• _Document_:
= = = =
Part I: You’ll See
When I was a child, I spake as a child, I understood as a child, I thought as a child; but when I became a man, I put away childish things. - 1 Corinthians 13:11
“Hey, when did you give your life to Christ?” I asked my brother Stan.
“Oh, a little over twenty years ago.”
“Wait. What? But you were baptized as a child!”
As children, my two older brothers and I had been dunked in a small pool of water in our local church’s basement. It would signal the public declaration of our acceptance of Jesus Christ as our Savior. Stan, who is seven years my senior, was now fifty-four, and the math wasn’t adding up.
“Yeah, but that was out of pressure. Everyone was doing it.”
“Hmph. Really? Well, it wasn’t like that for me.” I shared. “I distinctly remember hearing Jesus say, ‘Come to Me,’ so I did. For me it wasn’t a fad. I heard Him! And I responded.”
= = = =
• _Dataset section_:

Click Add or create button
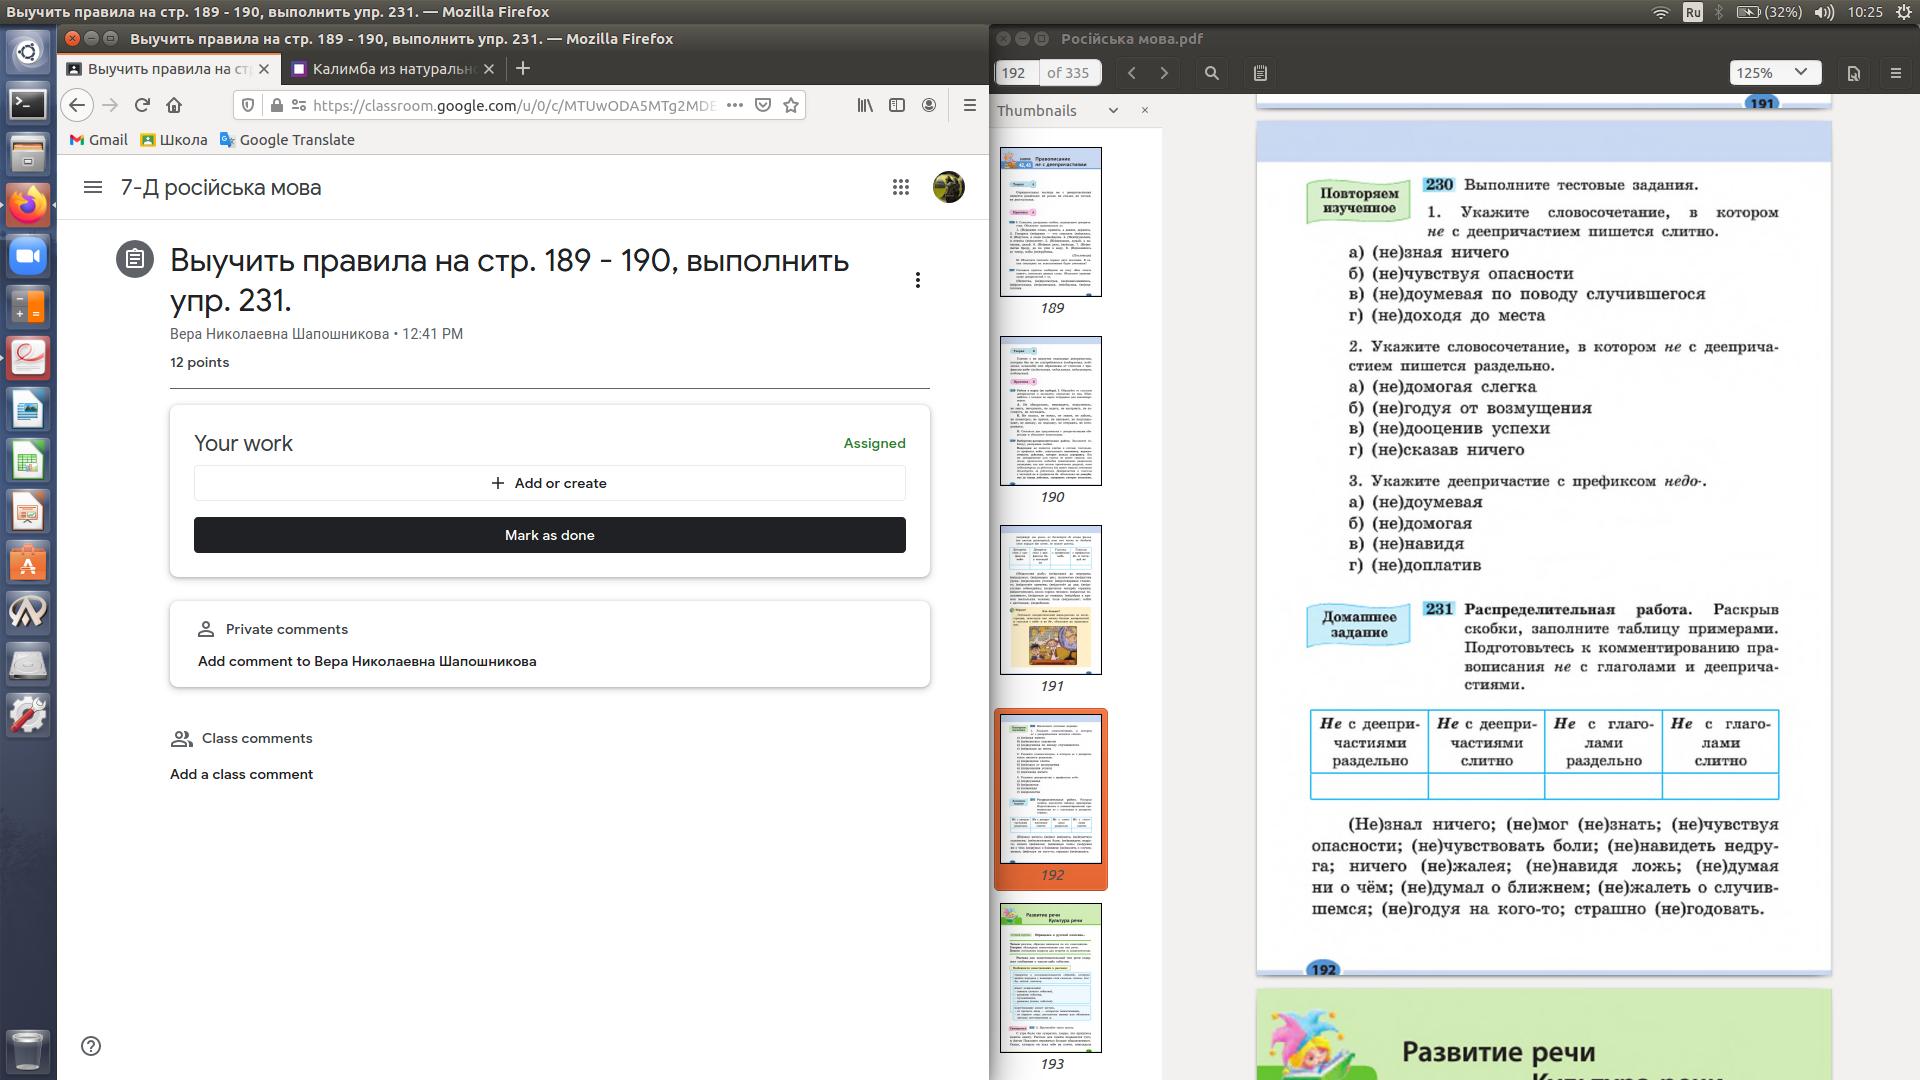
= = = =
• _Given request A_: Return the part of the baptism story that opens with the words containing "Part I: You’ll" and closes with "my brother Stan.", copied word for word.
• _Given request B_:
Answer these questions from the baptism story:
(i) By how many years is Stan older than the narrator?
(ii) Where were the brothers dunked in water as children?
(iii) What words does the narrator remember hearing Jesus say?
• _Given request C_: Continue the baptism story after its final line.
The material comes from a source unrelated to the baptism story.

• _Exercise response A_:
Part I: You’ll See
When I was a child, I spake as a child, I understood as a child, I thought as a child; but when I became a man, I put away childish things. - 1 Corinthians 13:11
“Hey, when did you give your life to Christ?” I asked my brother Stan.

• _Exercise response B_:
(i) Seven years.
(ii) In a small pool of water in their local church's basement.
(iii) "Come to Me."

• _Exercise response C_:
Stan paused. The silence over the phone grew. Knowing my brother, he was contemplating his response. The wrong words would render me defensive, but the right ones would peak my curiosity. I wanted to continue my rebuttal, to share how I knew it was the voice of God calling me at the age of eight, but the quietness felt necessary. Besides, I was on an assignment of which he was unaware. He was terminally ill and I needed to garner information to succinctly write his obituary.
The stillness lingered a bit longer, and now I was curious.
Finally he spoke, softly and with care, “You’ll see.”
Perplexed, I said nothing.
Neither did he.
Until his words broke through the silence once more. “You’ll see.”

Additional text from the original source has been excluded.